WORK INSTRUCTIONS
Your task is to give the records again exactly. Leave each picture out.

*** INPUT RECORDS

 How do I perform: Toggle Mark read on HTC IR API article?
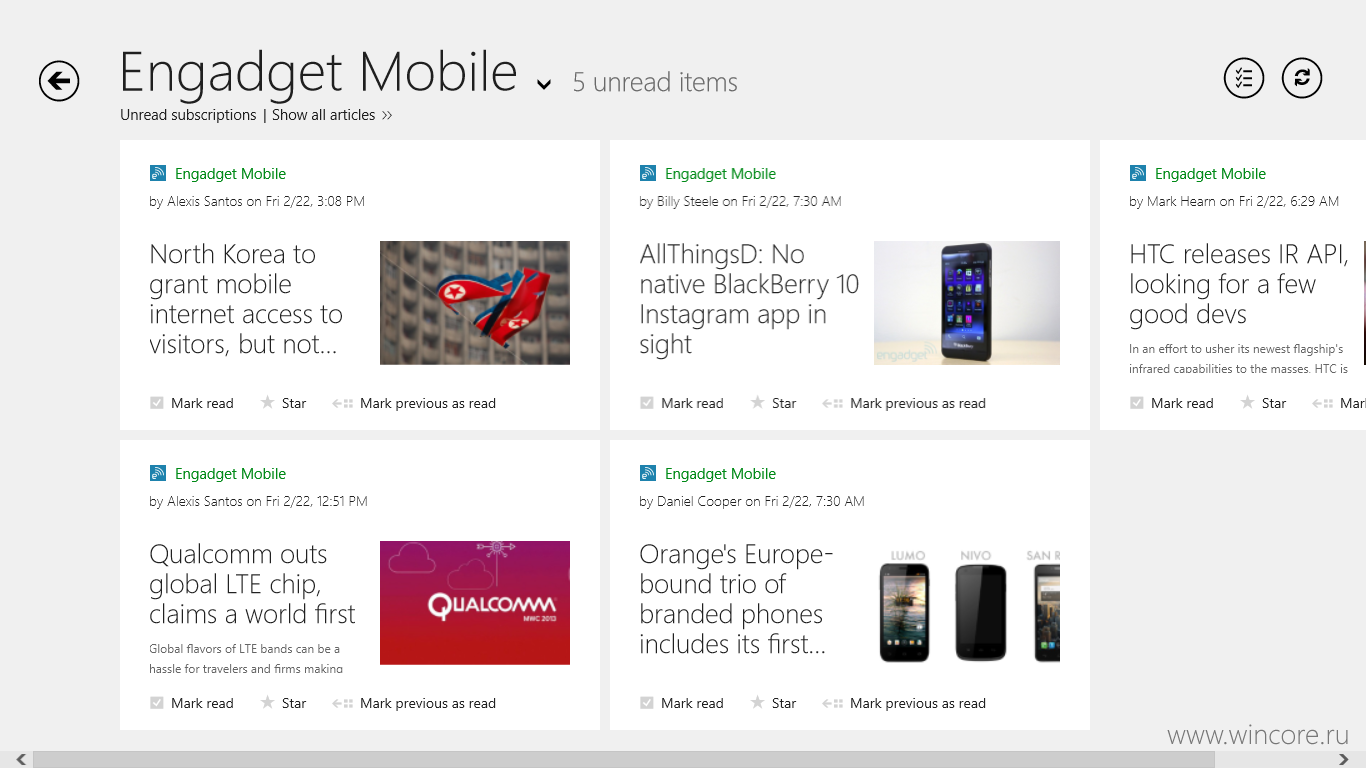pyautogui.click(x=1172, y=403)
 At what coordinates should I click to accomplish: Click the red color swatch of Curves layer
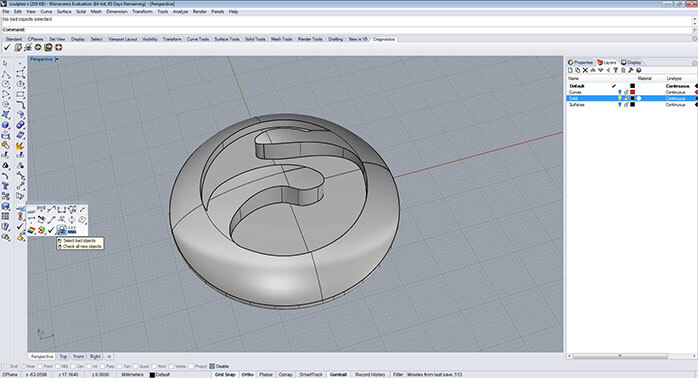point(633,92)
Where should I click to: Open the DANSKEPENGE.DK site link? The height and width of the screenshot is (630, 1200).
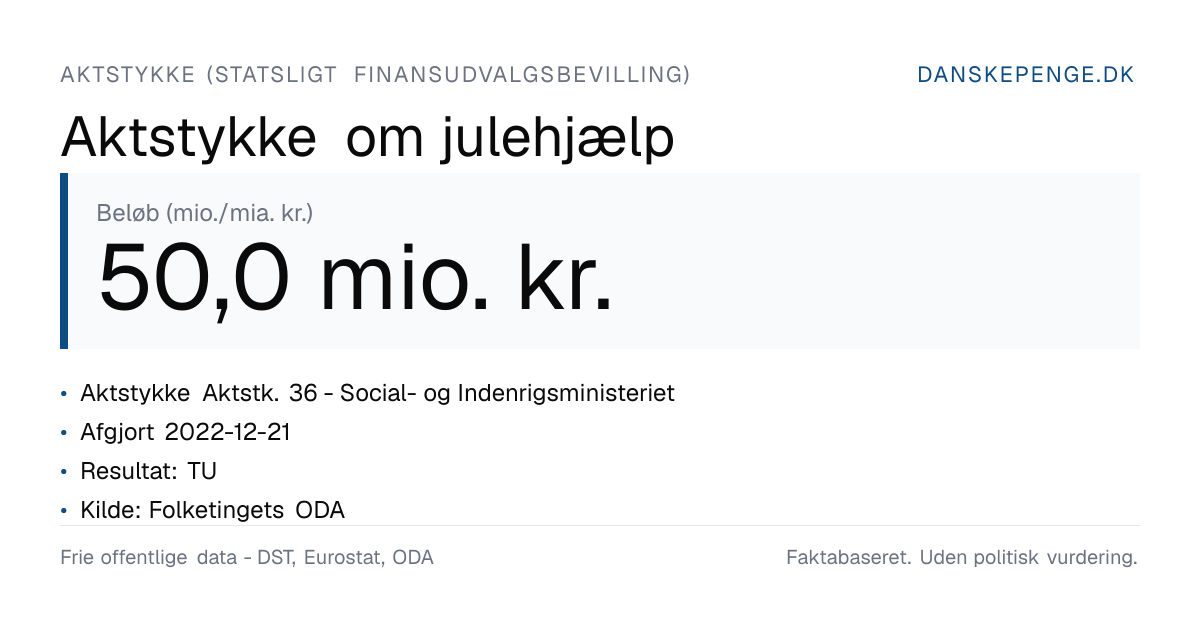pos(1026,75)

******

RESPONSE
 How do I perform: Toggle Mark read on HTC IR API article?
pyautogui.click(x=1172, y=403)
 At what coordinates should I click to accomplish: Click the red color swatch of Curves layer
point(633,92)
Where should I click to: Open the DANSKEPENGE.DK site link? The height and width of the screenshot is (630, 1200).
pos(1026,75)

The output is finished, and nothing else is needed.